弁理士とは特許、実用新案、意匠や商標を特許庁に対して行う出願業務の代行を独占業務とする国家資格です。
弁理士の特徴
文系の資格のように見えますが実は「理系の弁護士」とも言える理系分野の多い仕事です。
弁理士の仕事内容
商標とは自分の商品を他の人の商品と区別するロゴやマーク、音声などを指します。皆さんよくご存じのGoogleのロゴも国際登録されています。
こう言った商標登録も弁理士に依頼することができます。
弁理士は先述したように特許、実用新案、意匠および商標の出願代行を独占業務としますが、その他にもこれらの権利侵害に対する審判請求や紛争仲介の代理も行うことができます。
紛争や裁判と言えば弁護士の仕事と言ったイメージがありますが、著作権などの知的財産権は弁理士の専門分野なのです。
例えば「自分の描いたキャラクターがパクられた!」と訴えた人がいたとしますが、似ているからなんでも権利侵害だと言えばさすがにそれはおかしなことになってしまいます。
そこで権利を侵害されたと判断する決め手となるのは「どこにオリジナリティがあるのか」と言うことになります。こういったところで専門的な見解が要求されるのです。
特許や実用新案などの出願でも同じように、類似特許の調査はもちろん、そのアイデアのどこにフォーカスした出願をするかが重要になってきます。
また弁理士は特許庁に登録する工業所有権の専門家として誕生した資格です。
試験は法律中心で文系の資格のように見えますが、このような工業所有権の特許は科学技術に深く関係してくるため、弁理士の8割は理系出身者であると言われています。
将来性については少々不安
弁理士の数は増えていますが、肝心の特許出願件数が減っています。また弁理士が増えたことで就職するハードルも高くなっています。
さらに知財業務は人工知能(AI)によって自動化が可能により、なくなってしまう可能性が高いと言う記事も多く見られます。
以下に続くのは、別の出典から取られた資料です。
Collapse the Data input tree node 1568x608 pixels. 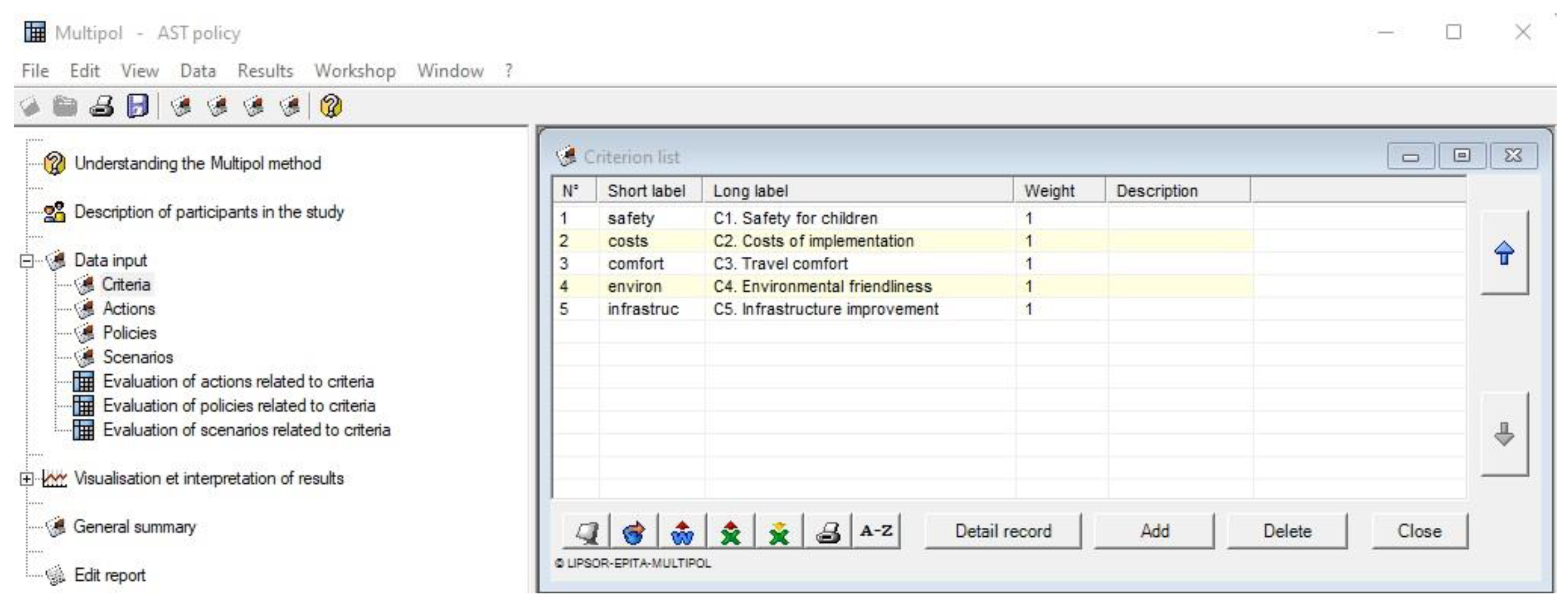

かつては試験に合格すれば需要は十分にあると考えられていましたが、現時点では必ずしもそうとは言えず、将来性については現時点では有望とは言いづらいです。
年収は平均700万円程度
弁理士の有資格者となったあとの就職先は一般企業や特許事務所になることが多いです。
就職先や勤続年数によって大きく差は出ますが大体700万円程度が平均であると言われています。
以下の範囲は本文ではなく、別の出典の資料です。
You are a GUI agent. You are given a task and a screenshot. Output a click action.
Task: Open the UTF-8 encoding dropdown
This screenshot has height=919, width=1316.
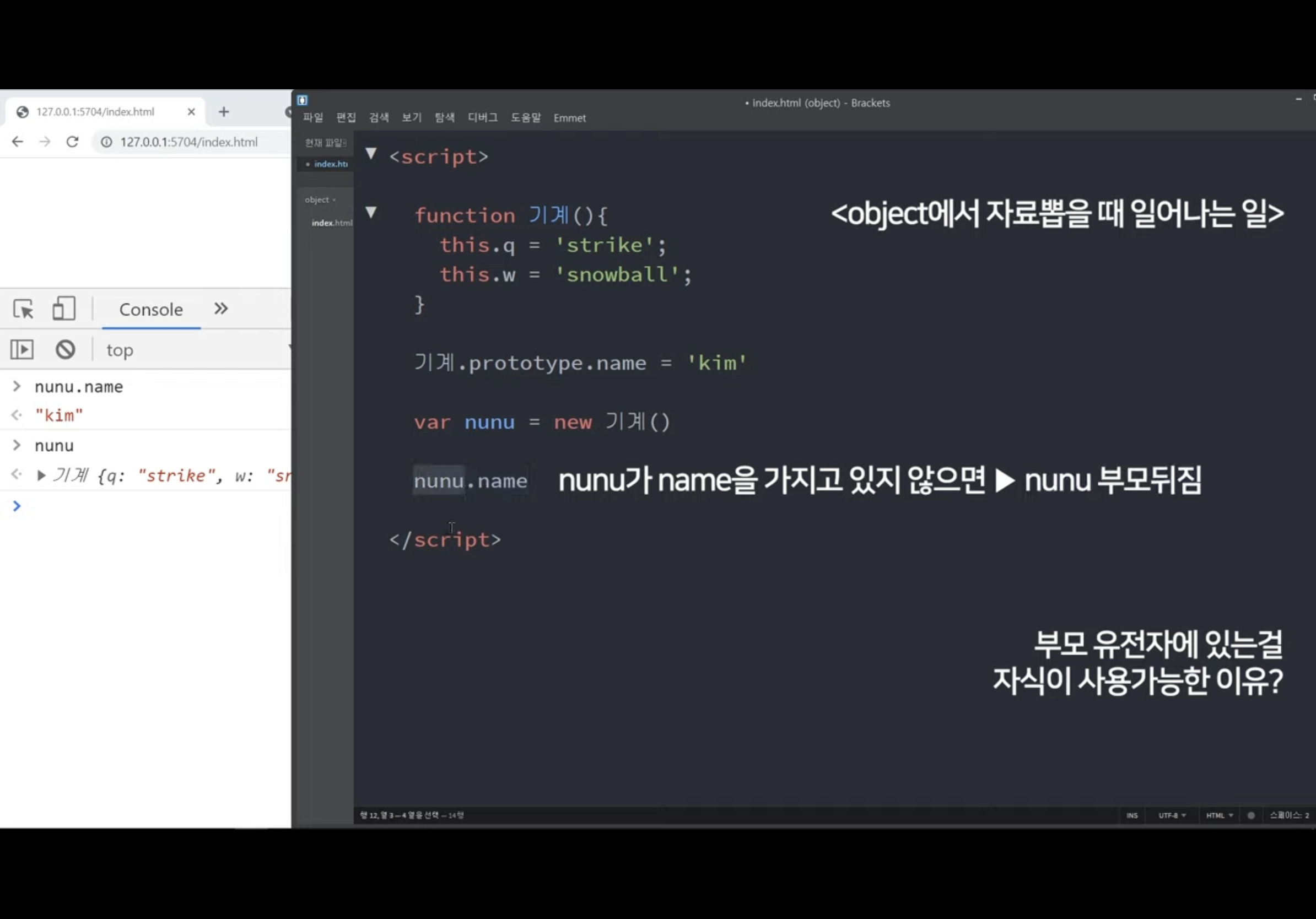tap(1172, 815)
もちろん年収1000万円を超えている方もいますし、腕が良い方は2000万円、3000万円と稼ぐようです。
他資格への影響
まず弁理士は無試験で行政書士に登録できます!
他には弁理士の業務に通算2年以上従事すると税理士試験の受験資格が得られたり、弁理士試験に合格することで社会保険労務士試験の受験資格が得られたりします。
弁理士になるには
国家試験に合格すれば有資格者になれます。試験に受験資格はなく、基本的に誰でも受験できます。試験合格後登録をすることで弁理士になれます。
また弁護士は無試験で登録できます。
合格率は約7%程度
弁理士試験の難易度をはかるために合格率を見てもらえればよくわかると思います。
昔に比べて合格しやすくなったとは言われていますがそれでも合格率は10%を超えることの方が圧倒的に少ない難易度の高い試験になっています。
試験の内容
短答式筆記試験
マークシート方式で「工業所有法」「工業所有権に関する条例」「著作権法」「不正競争防止法」から出題され、およそ65%得点できれば合格となります。
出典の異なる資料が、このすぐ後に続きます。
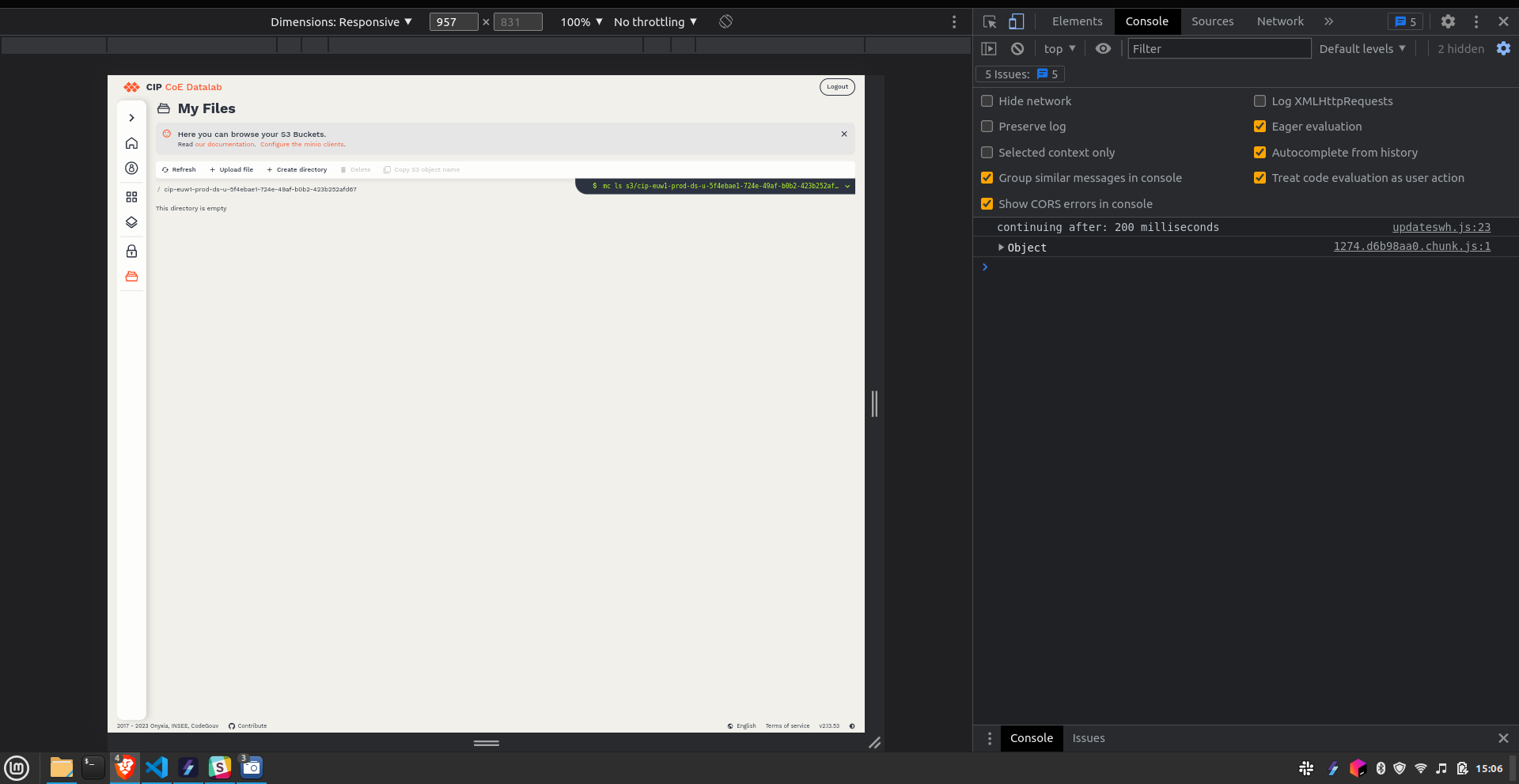Enable Preserve log in console settings
The width and height of the screenshot is (1519, 784).
coord(987,127)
短答式筆記試験に合格すると論文式筆記試験を受けられます。
論文式筆記試験
「必須科目」と「選択科目」の2つあります。
必須科目は工業所有法(特許・実用新案法、意匠法、商標法の3科目)。
選択科目は次の6科目のうち1つをあらかじめ選択します。
- 理工Ⅰ(材料力学・流体力学・熱力学・土質工学)
- 理工Ⅱ(基礎物理学・電磁気学・回路理論)
- 理工Ⅲ(物理化学・有機化学・無機化学)
- 理工Ⅳ(生物学一般・生物化学)
- 理工Ⅴ(情報理論・計算機工学)
- 弁理士の業務に関する法律
論文式筆記試験に合格すると口述試験を受けられます。
口述試験
面接方式で工業所有権法(特許・実用新案法、意匠法、商標法の3科目)に関する試験になります。
免除制度に注目
短答式筆記試験の免除
一度短答式筆記試験に合格すれば2年間有効となり、この期間内は短答式筆記試験がすべて免除となります。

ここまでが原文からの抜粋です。